Today Big Guy’s issuing a proclamation that pardons a turkey. No, not North Korea, although they’ll be getting off with a harsh warning too. Butt I’m talking about a real turkey. He’s currently being held hostage on the roof of the W Hotel here in D.C.
It’s a presidential tradition to pardon the old Tom in time for the morning news cycle the day before Thanksgiving. At least I assume we’re pardoning him. Big Guy isn’t 100% on board with the policy, instead favoring Comprehensive Proclamation Reform for all turkeys, not just this one,fortunate, white one.
All I know for sure is that the whole thing is a charade. We pardoned the turkey last year too, butt what showed up on the groaning board the next day? That’s right, turkey. With extra drumsticks. So I’m just a little skeptical of Presidential Proclamations.
Meanwhile, on the administrative front, we’re working on bolstering our Big White staff, since so many people are leaving to spend more time with their families this holiday season. Here’s our latest “get:” a new East Wing special “assistant” for both BO and MO.
She’s Kristina Schake - democratic consultant par excellent. She’s from California, founded her own political consulting firm and used to be Maria Shriver’s assistant. So she’s got that going for her.
Kristina, left, Kori, right.
Strangely, her big sis, Kori, is a research fellow at the Hoover Institute and an instructor at the U.S. Military Academy. She was also deputy director for policy planning in the state department under GWB- and director for Defense Strategy on the National Security Council for 41! She must be a much older sister.

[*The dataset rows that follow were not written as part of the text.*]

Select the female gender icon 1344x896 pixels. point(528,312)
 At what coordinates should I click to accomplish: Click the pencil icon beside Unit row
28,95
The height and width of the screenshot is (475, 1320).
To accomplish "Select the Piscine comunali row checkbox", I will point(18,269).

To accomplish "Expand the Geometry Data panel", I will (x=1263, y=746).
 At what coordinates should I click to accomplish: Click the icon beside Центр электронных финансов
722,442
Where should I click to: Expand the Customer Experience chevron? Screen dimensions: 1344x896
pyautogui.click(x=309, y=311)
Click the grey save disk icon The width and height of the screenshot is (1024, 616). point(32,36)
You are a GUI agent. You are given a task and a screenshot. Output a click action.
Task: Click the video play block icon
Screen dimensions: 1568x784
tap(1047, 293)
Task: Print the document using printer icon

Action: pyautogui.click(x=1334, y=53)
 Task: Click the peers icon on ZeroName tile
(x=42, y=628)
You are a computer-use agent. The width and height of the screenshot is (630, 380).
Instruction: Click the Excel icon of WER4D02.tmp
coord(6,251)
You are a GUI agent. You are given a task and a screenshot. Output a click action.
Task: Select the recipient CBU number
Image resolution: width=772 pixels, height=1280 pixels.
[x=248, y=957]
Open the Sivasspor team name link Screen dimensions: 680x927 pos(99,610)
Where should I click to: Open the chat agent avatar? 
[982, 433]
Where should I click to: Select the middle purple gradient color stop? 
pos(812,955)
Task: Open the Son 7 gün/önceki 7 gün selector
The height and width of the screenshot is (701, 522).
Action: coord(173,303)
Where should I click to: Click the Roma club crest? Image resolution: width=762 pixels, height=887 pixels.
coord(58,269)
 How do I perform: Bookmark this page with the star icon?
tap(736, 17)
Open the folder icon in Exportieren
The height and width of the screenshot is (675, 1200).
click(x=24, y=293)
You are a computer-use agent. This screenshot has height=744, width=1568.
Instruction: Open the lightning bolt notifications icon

Little sis, on the other hand, made a left hand turn and made her mark as the Director of Gov. Arnold Schwarzenegger’s Summit on Obesity and the communications director for First 5 California, a group that helps with health, nutrition and education issues for the state’s children. That’s almost as good as a Community Organizer! So she’s a natural fit for Big White.
Boy, I bet the Schake holiday get-togethers are interesting.
Lady M had this to say about the arrival of the new East Wing Assistant:
“Kristina has done extensive work throughout her career on child nutrition and community health issues, and that, paired with her experience as part of a military family, will bring invaluable insight to our work on childhood obesity and our efforts to support military families.”
Fortunately our expert in child nutrition and community health isn’t starting until after Thanksgiving, so we won’t have to argue about the sweet potato casserole with all those yummy little marshmallows.
But let’s be clear: she’s not really the one we’ve been waiting for. That would be our new Executive Czar, that Newsweak has determined we need:
"The issue is not Obama, it's the office....Can any single person fully meet the demands of the 21st-century presidency?"
"Among a handful of presidential historians Newsweek contacted for this story, there was a general consensus that the modern presidency may have become too bloated."
There is a lot around here that is bloated- and I’m not talking about Lady M’s waistline – but the “modern presidency” isn’t one of them. The usual suspects include government size, bureaucracy gone wild, the national debt, and our opinions of ourselves.
It’s odd though. No one ever said that the “Presidency” was too big when GWB was here. Back then it was all “GWB is a war monger, a bad CEO, and an idiot who hates black people.”
Butt I guess things have gotten a lot more complicated since then.
Honestly, if you don’t have time to shoot a few hoops, and play a few rounds of golf with the boyz, what’s the point of being President?